--- Listed records ---

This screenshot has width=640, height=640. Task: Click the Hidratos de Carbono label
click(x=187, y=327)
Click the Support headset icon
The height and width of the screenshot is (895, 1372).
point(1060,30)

--- Exercise ---
For this exercise, copy all of the material exactly as it stands.

--- Output of the task ---
This screenshot has width=640, height=640. Task: Click the Hidratos de Carbono label
click(x=187, y=327)
Click the Support headset icon
The height and width of the screenshot is (895, 1372).
point(1060,30)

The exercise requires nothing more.